Presiden Jokowi gusar karena dari puluhan perusahaan dari China yang relokasi keluar negaranya, tak satu pun memilih Indonesia sebagai lokasi baru. Padahal, berbagai upaya telah ditempuh pemerintah untuk mempermudah investasi di Indonesia. Investor tetap menganggap Indonesia tak cukup menarik. Dari 33 perusahaan China, 23 memilih ke Vietnam, sisanya ke Kamboja, India, Malaysia, Meksiko, Serbia, dan Thailand. Hal serupa terjadi pada relokasi industri Jepang dan Korea. Kenyataan itu menunjukkan, apa yang dilakukan pemerintah belum menyentuh concern utama investor.
Seluruh kajian, mulai dari Bank Dunia, Forum Ekonomi Dunia (WEF), BI, hingga KPPOD, menunjukkan iklim investasi di Indonesia masih memprihatinkan.

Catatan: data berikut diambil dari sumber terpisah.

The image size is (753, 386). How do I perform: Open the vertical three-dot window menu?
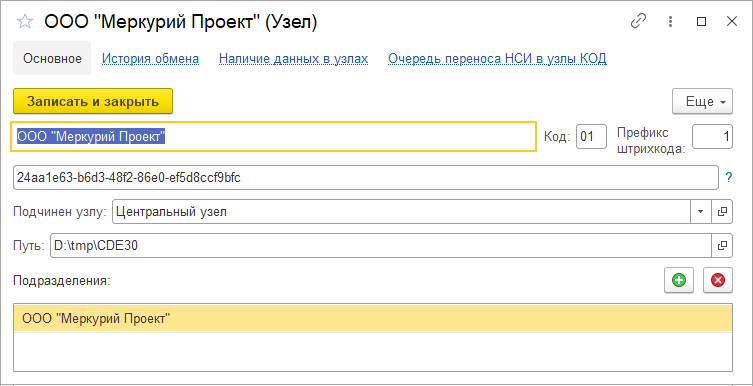(x=670, y=22)
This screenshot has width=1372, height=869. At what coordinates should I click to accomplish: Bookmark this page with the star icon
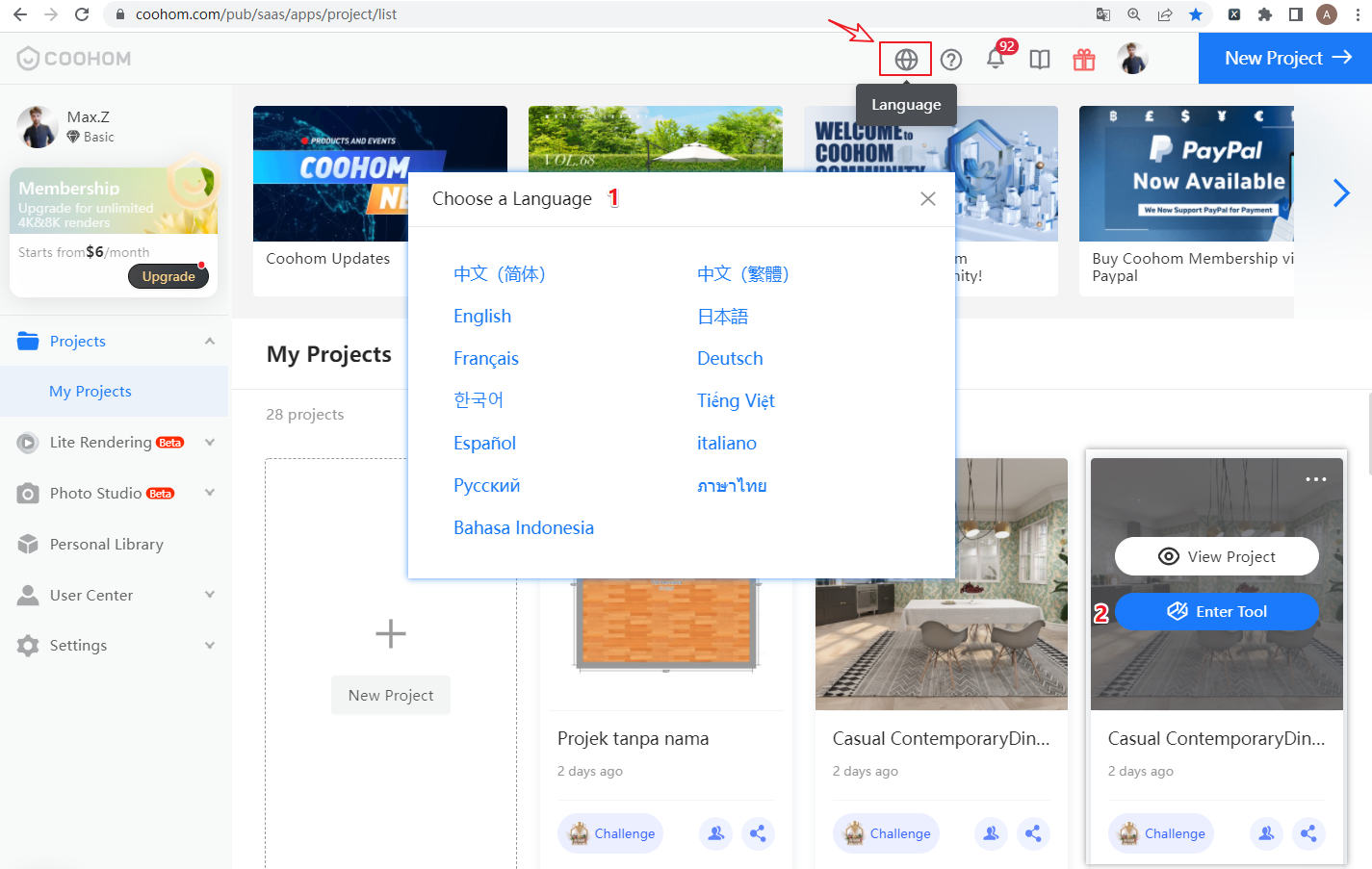1196,14
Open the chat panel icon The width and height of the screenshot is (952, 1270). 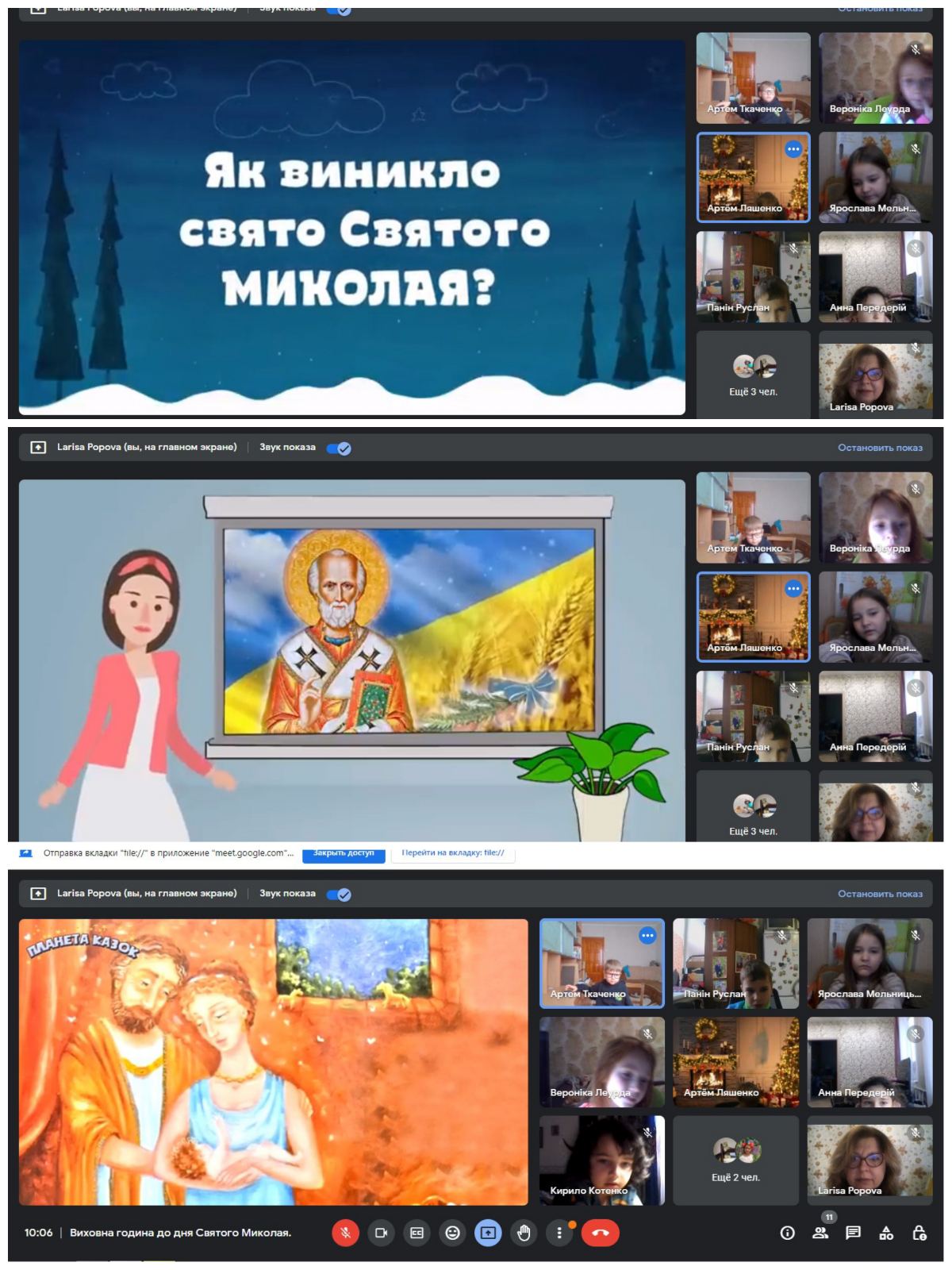[x=853, y=1233]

Dan persoalan yang menghambat itu kompleks, mulai dari regulasinya itu sendiri, sistemnya, hingga tata laksana pelaksanaan di lapangan.
Sebanyak 16 paket kebijakan deregulasi/debirokratisasi yang diluncurkan selama lima tahun pemerintahan Jokowi ternyata belum tuntas mampu mendobrak persoalan yang menghambat investasi. Sebagian besar kebijakan itu bahkan disinyalir bertahun-tahun mandek di kementerian/lembaga.
Faktanya, kesulitan tetap dihadapi investor. Istilahnya, kalau bisa dipersulit, kenapa dipermudah. Keluhan belum bergerak dari isu klasik, mulai dari perizinan berbelit, tumpang tindih/inkonsistensi/disharmoni kebijakan, hingga kontradiksi kebijakan pusat-daerah. Isu perburuhan, perpajakan, dan tak adanya jaminan kepastian juga masih jadi momok.
Tak jelas siapa yang bertanggung jawab mengawal pelaksanaan dari poin-poin kebijakan itu mulai dari paling bawah hingga atas. Ini yang ditekankan Bank Dunia, pentingnya keberadaan tim yang mengawal pelaksanaan. Perlu dukungan semua pihak, termasuk sanksi untuk yang tak melakukan tugasnya atau tak kooperatif di level lembaga/kementerian. Termasuk juga daerah yang tak pro-investasi, selain akan dihukum dengan tak masuknya investasi ke daerah tersebut.
Orkestra kurang padu, membuat kebijakan pro-investasi besar-besaran yang digelontorkan di awal pemerintah macet di sana-sini sehingga kita harus terus gigit jari dalam perebutan investasi. Kita masih sering temukan, bagaimana kepentingan kelompok atau individu membuat seluruh sistem macet. Kebijakan di tingkat pusat bisa dimentahkan di daerah.
Yang mengejutkan, fakta yang diungkapkan Menkeu masih adanya puluhan (72) UU, sebagian warisan kolonial, bercokol. Ribuan regulasi, menurut ekonom, juga harus direvisi. Suatu pekerjaan besar yang butuh determinasi dan komitmen tinggi untuk bisa mengurai sehingga tak cukup dengan satu gebrakan. Juga tak bisa ad hoc dan tambal sulam, terkesan latah dengan negara lain. Akhir-akhir ini, misalnya, pemerintah agresif menggelontorkan berbagai insentif pajak bagi pelaku usaha di sejumlah sektor. Langkah ini dinilai Bank Dunia tak akan efektif selama persoalan utama yang menghambat investasi dan daya saing itu sendiri tak diselesaikan.